These approaches generally focus on predicting traffic conditions for the upcoming few hours. However, when forecasts are required for more extended periods, such as multiple days, the task becomes significantly more challenging. The complexity of traffic variables and the necessity for longer forecasting intervals highlight the critical need for accurate long-term forecasts in practical scenarios. One common difficulty with extended forecasts is the progressive accumulation of errors in multi-step forecasting. To tackle this, the research highlighted in [5] presents an approach that employs an LSTM-based encoder–decoder model with attention mechanisms designed to each of the periodic patterns. This model, referred to as PASS2S, processes each periodic segment individually, generating multiple forecasts that are then integrated through a fusion mechanism to produce the final prediction. By effectively leveraging periodic patterns, this strategy enables the model to focus on essential information at each forecasting step, thereby mitigating the issue of error accumulation common in long-term predictions. While this demonstrates advantages in handling periodic data and employing attention mechanisms, it does not specifically focus on simultaneously managing short-term and long-term predictions, a critical area for comprehensive traffic forecasting.
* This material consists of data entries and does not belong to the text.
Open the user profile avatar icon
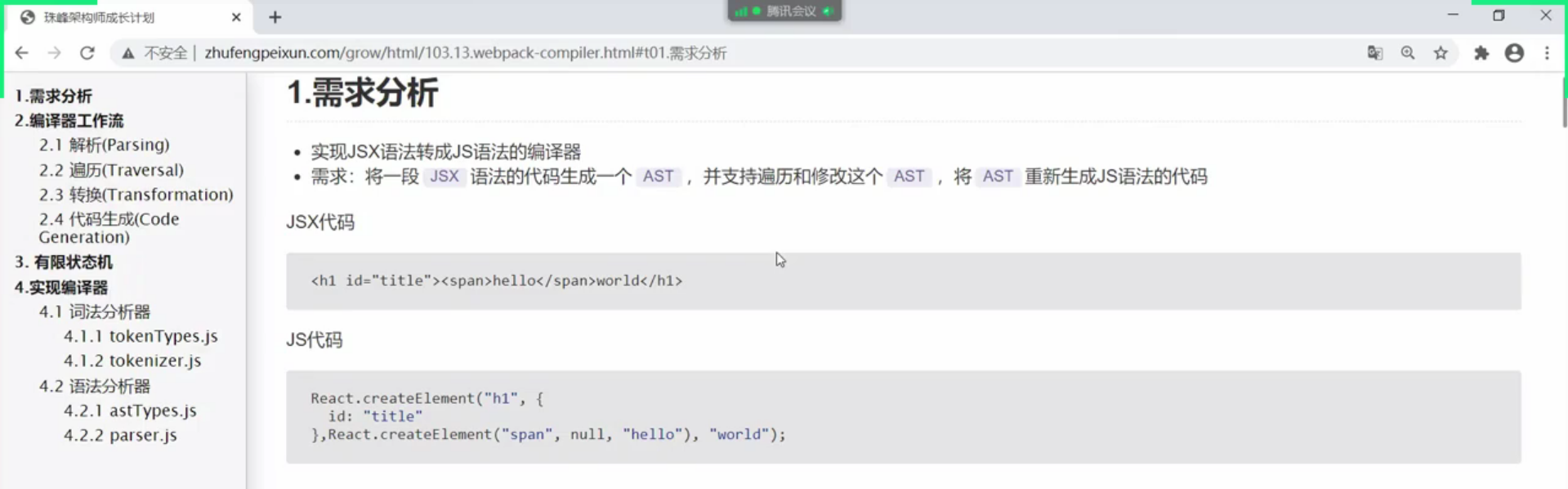 [1514, 53]
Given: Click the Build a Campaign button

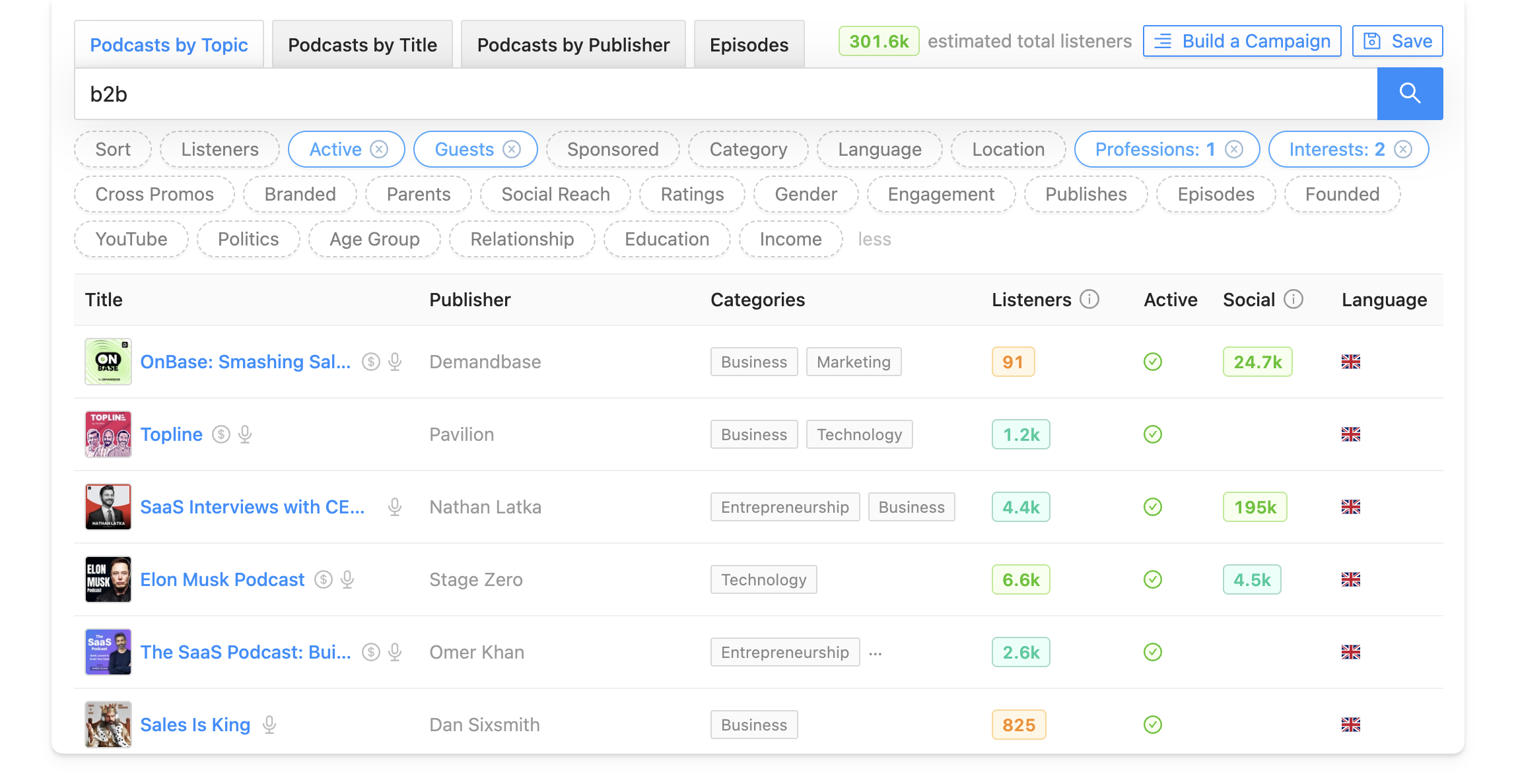Looking at the screenshot, I should point(1241,40).
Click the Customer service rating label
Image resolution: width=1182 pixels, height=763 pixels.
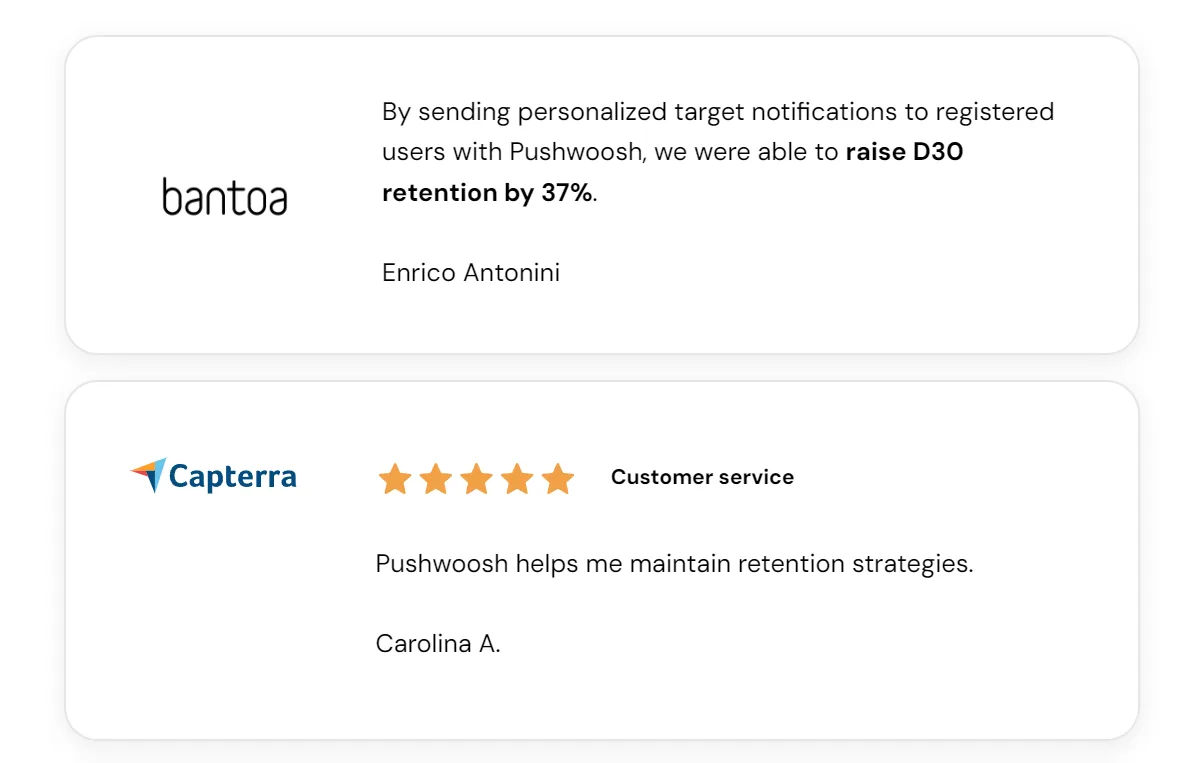click(702, 477)
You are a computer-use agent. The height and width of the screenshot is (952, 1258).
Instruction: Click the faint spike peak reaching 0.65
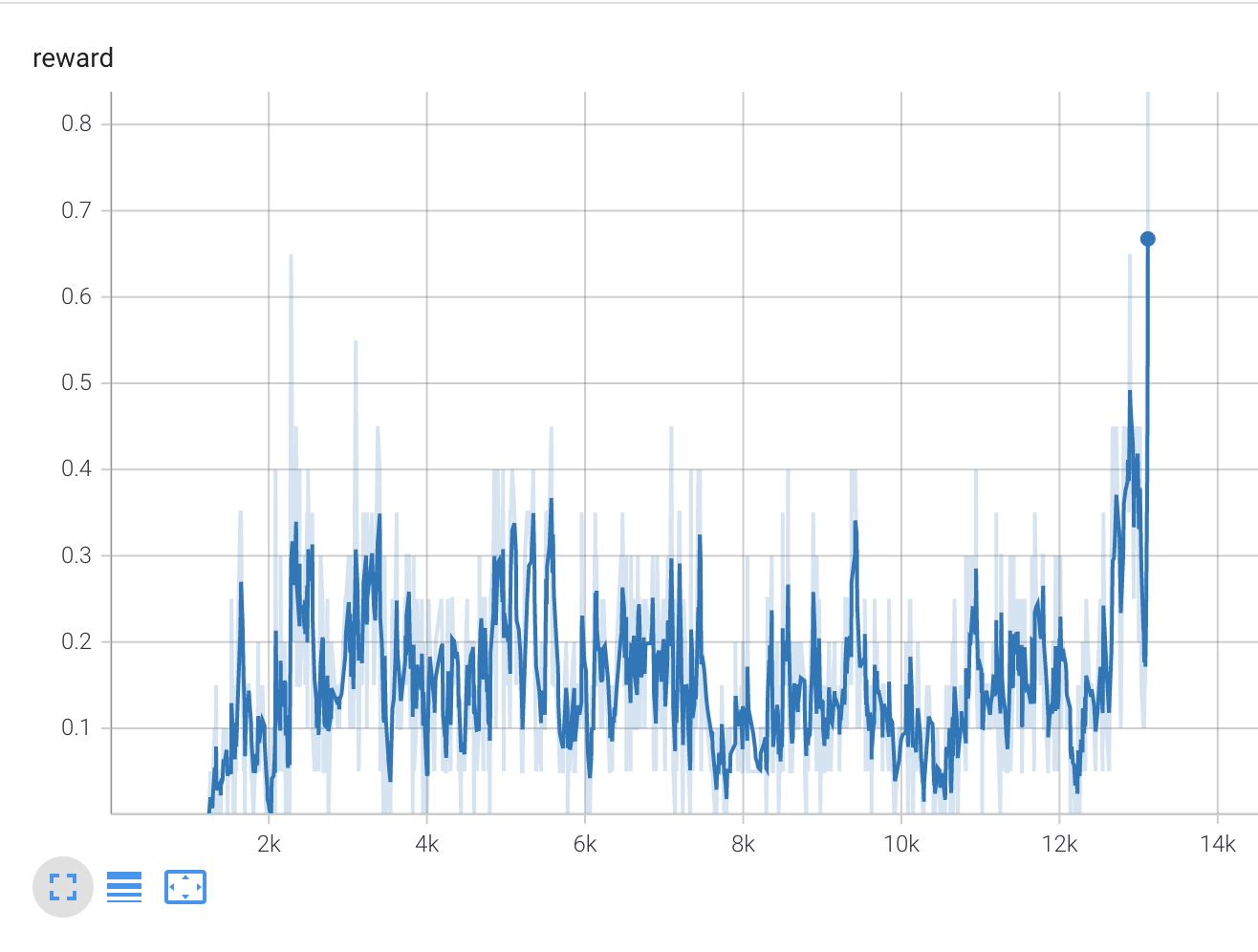coord(291,256)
Despite these advancements, the domain of both long-term and short-term prediction remains challenging, particularly when extending the forecasting horizon while ensuring reliable performance. Capturing complex traffic patterns, along with the need to manage sequential data and long-range dependencies, demonstrates the intricacies involved in traffic forecasting. These challenges motivate the exploration of Transformer-based methods, known for their capabilities in capturing long-range dependencies effectively. In this study, the proposed Short-Term and Long-Term Integrated Transformer (SLIT) effectively addresses both the need for accurate short-term forecasts and the complexities of long-term traffic prediction.

3. Proposed Methodology

3.1. Problem Formulation

The aim of this study is to forecast future travel times over extended periods for specific road segments by leveraging their respective historical traffic data. The predictive challenge can be formulated as follows:

Given the historical traffic data

X^{τ}

spanning a duration of T time steps of a road segment r, our goal is to develop a model

f (\cdot)

to estimate the travel time for the upcoming

T^{'}

time steps, starting from

Δ

steps after the present time

τ

, denoted as

Y^{τ, Δ}

. The model

f (\cdot)

is thus defined as follows:

[X_{τ - T + 1}, \dots, X_{τ - 1}, X_{τ}] \overset{f_{r}^{Δ}}{\to} [Y_{τ + Δ + 1}, Y_{τ + Δ + 2}, \dots, Y_{τ + Δ + T^{'}}]

(1)

Note: To maintain clarity and focus in the subsequent sections of this paper, the superscripts of

τ

and

Δ

in

X

and

Y

will be omitted.

3.2. Overall Structure of the Proposed Framework

Figure 1 presents the architecture of the proposed Short-Term and Long-Term Integrated Transformer (SLIT), which is composed of two main modules: the Enhanced Data Preprocessing (EDP) and the Short-Term and Long-Term Integrated Encoder–Decoder (SLIED). At the beginning, the EDP module refines input historical traffic data

X

into attribute-encoded periodic segments

\hat{S}

. These segments capture both short-term and long short-term patterns of historical traffic data. They incorporate periodic information, temporal attributes, and positional encodings to extract patterns over various time horizons, thereby enhancing the model’s predictive capabilities for diverse time frames. Subsequently, SLIED, a Transformer-based encoder–decoder architecture, processes these enriched segments to generate multi-step travel time predictions

\hat{Y}

.

3.3. Enhanced Data Preprocessing

Inspired by the collaborative use of attention mechanisms with periodic segment generation for travel time prediction [5], the Enhanced Data Preprocessing (EDP) is devised to enhance the quality of historical traffic data

X

. This procedure aims to facilitate the generation of attribute-encoded periodic segments

\hat{S}

, which are further divided into long-term and short-term segments. The procedure is illustrated in Figure 2 and is detailed in Algorithm A1, as presented in Appendix A. For additional clarity, a detailed explanation of the symbols utilized throughout the process is provided in Table 1.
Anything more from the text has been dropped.